OBJECTIVE:
Starting with the line that contains "Generations sur iPhone (64, 2396)" and going on through the end of the material, write those lines out again, swapping "Musique" for "Music" and leaving everything else unchanged.

[Target pointing data]
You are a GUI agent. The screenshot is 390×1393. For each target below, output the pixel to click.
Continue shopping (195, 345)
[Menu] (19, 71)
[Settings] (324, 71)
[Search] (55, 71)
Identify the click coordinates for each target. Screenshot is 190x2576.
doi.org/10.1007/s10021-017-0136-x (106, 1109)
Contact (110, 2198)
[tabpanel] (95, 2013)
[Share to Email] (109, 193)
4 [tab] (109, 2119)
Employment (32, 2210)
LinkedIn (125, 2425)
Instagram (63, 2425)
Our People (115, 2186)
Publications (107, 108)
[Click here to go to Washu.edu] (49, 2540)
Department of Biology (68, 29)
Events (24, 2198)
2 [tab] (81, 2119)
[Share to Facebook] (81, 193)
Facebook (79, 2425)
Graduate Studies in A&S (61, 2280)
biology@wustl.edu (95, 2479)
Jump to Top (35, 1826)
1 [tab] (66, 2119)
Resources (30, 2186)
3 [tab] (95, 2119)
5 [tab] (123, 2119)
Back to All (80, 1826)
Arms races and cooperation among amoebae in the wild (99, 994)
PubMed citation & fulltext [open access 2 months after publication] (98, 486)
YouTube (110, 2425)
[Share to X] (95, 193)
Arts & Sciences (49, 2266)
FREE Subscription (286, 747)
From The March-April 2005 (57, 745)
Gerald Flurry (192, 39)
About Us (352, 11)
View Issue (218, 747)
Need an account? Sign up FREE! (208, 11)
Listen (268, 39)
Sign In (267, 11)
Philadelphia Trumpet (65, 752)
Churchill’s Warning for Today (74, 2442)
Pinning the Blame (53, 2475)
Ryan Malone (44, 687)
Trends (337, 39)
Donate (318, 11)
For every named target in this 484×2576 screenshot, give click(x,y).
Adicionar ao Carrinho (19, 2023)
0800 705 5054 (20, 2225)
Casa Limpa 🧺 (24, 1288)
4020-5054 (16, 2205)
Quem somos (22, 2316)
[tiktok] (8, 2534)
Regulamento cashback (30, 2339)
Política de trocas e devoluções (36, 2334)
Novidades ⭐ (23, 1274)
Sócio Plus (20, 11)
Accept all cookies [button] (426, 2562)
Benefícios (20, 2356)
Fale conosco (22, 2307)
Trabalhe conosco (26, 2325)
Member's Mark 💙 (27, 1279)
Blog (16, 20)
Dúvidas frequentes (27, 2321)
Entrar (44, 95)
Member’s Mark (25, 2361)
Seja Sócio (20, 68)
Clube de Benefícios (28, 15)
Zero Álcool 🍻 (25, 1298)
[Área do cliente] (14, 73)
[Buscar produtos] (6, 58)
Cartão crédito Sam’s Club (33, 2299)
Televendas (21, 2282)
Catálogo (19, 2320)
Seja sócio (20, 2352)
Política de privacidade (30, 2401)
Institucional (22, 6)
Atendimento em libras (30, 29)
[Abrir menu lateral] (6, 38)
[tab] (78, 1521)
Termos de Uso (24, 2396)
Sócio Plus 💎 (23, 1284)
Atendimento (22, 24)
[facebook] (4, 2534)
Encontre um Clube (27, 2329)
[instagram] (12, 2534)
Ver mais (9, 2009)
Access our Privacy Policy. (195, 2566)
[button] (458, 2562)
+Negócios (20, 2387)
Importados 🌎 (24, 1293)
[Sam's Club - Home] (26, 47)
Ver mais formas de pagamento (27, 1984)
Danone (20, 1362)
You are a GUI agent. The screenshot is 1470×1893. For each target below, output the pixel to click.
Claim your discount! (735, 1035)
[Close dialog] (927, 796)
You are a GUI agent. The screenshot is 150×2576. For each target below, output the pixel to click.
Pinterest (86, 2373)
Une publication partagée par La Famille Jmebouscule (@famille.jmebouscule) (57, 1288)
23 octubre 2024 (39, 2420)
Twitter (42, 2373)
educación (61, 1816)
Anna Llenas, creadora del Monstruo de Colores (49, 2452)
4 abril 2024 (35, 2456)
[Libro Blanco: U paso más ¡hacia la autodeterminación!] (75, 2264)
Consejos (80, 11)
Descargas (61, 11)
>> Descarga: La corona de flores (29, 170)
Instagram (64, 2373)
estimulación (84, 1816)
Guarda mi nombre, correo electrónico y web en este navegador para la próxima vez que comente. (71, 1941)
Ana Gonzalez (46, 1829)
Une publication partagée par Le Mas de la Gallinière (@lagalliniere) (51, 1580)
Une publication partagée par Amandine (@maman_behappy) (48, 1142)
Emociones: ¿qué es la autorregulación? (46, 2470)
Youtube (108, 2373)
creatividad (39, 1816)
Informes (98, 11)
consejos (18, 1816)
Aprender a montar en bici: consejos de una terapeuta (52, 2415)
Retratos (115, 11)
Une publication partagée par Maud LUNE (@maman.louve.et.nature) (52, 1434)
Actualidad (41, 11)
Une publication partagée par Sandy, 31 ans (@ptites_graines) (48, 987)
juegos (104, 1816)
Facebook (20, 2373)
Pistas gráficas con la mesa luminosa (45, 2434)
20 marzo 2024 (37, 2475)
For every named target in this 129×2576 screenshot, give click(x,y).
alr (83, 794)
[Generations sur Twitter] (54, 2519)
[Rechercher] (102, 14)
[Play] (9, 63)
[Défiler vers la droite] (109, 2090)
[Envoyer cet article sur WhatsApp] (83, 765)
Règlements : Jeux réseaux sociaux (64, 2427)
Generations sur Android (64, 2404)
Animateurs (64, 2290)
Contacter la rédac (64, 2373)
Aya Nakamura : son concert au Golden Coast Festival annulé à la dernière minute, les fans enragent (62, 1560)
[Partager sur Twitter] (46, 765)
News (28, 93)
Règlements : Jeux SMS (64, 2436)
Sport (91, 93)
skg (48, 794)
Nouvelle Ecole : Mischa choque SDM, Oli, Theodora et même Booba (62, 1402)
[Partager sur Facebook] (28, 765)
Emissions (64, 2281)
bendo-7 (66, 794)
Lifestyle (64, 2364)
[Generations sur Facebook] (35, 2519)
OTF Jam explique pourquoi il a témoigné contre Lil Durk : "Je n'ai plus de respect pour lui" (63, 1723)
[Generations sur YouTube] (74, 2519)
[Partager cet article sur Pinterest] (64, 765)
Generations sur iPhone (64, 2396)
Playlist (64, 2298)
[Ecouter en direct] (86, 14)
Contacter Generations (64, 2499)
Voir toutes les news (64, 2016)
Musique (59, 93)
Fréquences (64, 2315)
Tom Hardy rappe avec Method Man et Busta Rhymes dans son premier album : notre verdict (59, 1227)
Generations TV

SOLUTION:
Generations sur iPhone (64, 2396)
Playlist (64, 2298)
[Ecouter en direct] (86, 14)
Contacter Generations (64, 2499)
Voir toutes les news (64, 2016)
Music (59, 93)
Fréquences (64, 2315)
Tom Hardy rappe avec Method Man et Busta Rhymes dans son premier album : notre verdict (59, 1227)
Generations TV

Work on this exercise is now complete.